Deve-se, em primeiro lugar e perante o sintoma de diarreia, identificá-la como sendo de origem no intestino delgado, no intestino grosso ou em ambos, uma vez que as consequências e a abordagem poderá ser diferente. A de origem no intestino delgado é caracterizada por produção de
grandes quantidades de fezes volumosas e aquosas, de
cheiro muito intenso e cor escura (devido ao sangue que
apresentam), podendo ocorrer perda de peso do animal e
alterações clínicas com gravidade como desidratação, emagrecimento extremo (anorexia), e apatia com falta de apetite, constituindo uma situação grave, necessitando de suporte veterinário urgente.
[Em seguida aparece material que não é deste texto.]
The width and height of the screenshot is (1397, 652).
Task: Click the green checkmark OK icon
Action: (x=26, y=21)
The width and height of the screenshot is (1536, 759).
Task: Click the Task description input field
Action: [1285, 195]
A diarreia com origem no intestino
grosso é de fraca consistência (mole, mas não aquosa), viscosa, pode apresentar sangue fresco e/ou muco, sendo
caracterizada pela produção de pequenas quantidades, com
maior frequência que o normal e em locais que não são
habituais. Estando limitada ao intestino grosso, os animais
permanecem activos, alertas, com apetite e não perdem
peso, traduzindo-se numa situação clínica menos delicada.
Outros sintomas associados a estas patologias são a dor à
figura 1
palpação abdominal e, à auscultação abdominal, a audição
de sons típicos (borborigmos). Com vista ao diagnóstico,
são necessários realizar alguns exames complementares,
como análises sanguíneas (hemograma e bioquímicas),
ecografia, radiografia (menos importante), endoscopia
(sempre que disponível, apesar de não estar frequentemente disponível – figura 1) e, o mais importante na identificação definitiva do diagnóstico, a biopsia para exame histopatológico. Uma vez que o diagnóstico de IBD é moroso e
dispendioso, muitos donos não têm a disponibilidade
necessária para levarem este exaustivo processo até ao fim.
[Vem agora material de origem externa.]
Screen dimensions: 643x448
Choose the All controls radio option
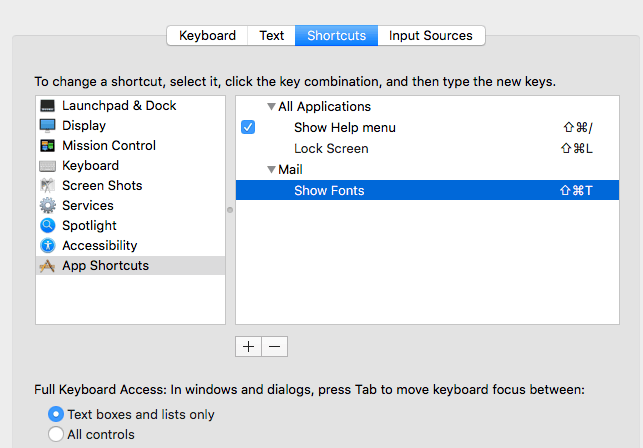pyautogui.click(x=56, y=434)
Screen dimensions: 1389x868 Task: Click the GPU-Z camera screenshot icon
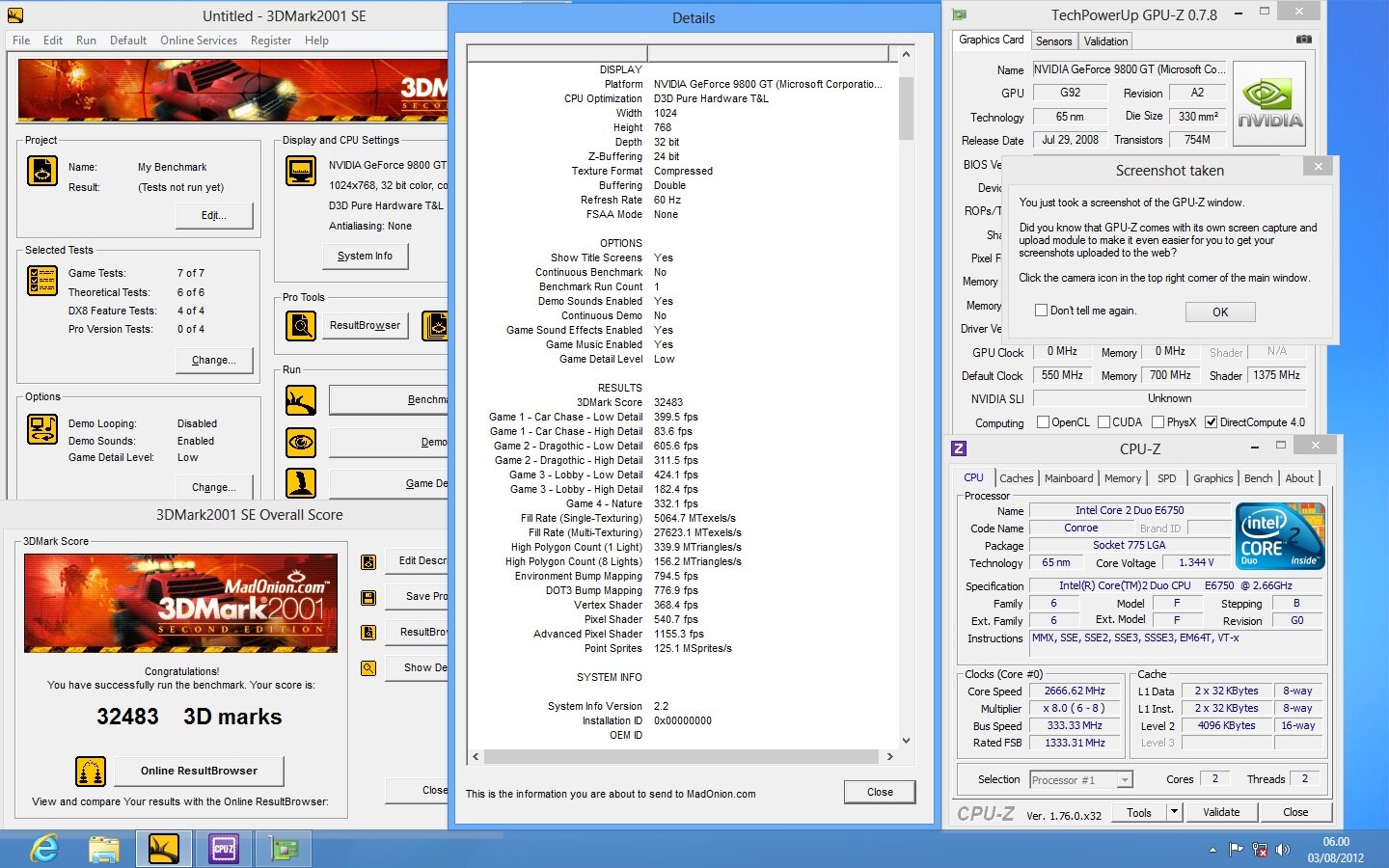point(1303,40)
É importante estabelecer o diagnóstico diferencial com
algumas patologias similares que partilham alguns dos sintomas descritos (ex: parasitismo, hipertireodismo, insuficiência pancreática exógena, sobrecrescimentos intestinal
bacteriano). O tratamento passa sempre por uma adequa-
ção da dieta à patologia, podendo ser necessário associar
terapia imunossupressora por forma a atenuar e controlar a
reacção exacerbada do organismo à causa subjacente.
Dependendo do envolvimento clínico, poderá ser necessária antibioterapia (antibióticos). Nos casos em que se procede a terapia imunossupressora por longos períodos, há que
fazer monitorização com hemograma para controlar efeitos
secundários e complicações associadas a essa medicação.
Contudo, o tratamento pode permitir que o animal permaneça sem medicação por longos períodos, podendo ter
recorrências, nas quais terá de repetir os tratamentos de
controlo, ou, por outro lado, a patologia pode obrigar a
medicação permanente. Resumindo, a IBD é uma doença
idiopática (de causa desconhecida) com uma componente
genética e graus variáveis de resposta ao tratamento imunossupressivo.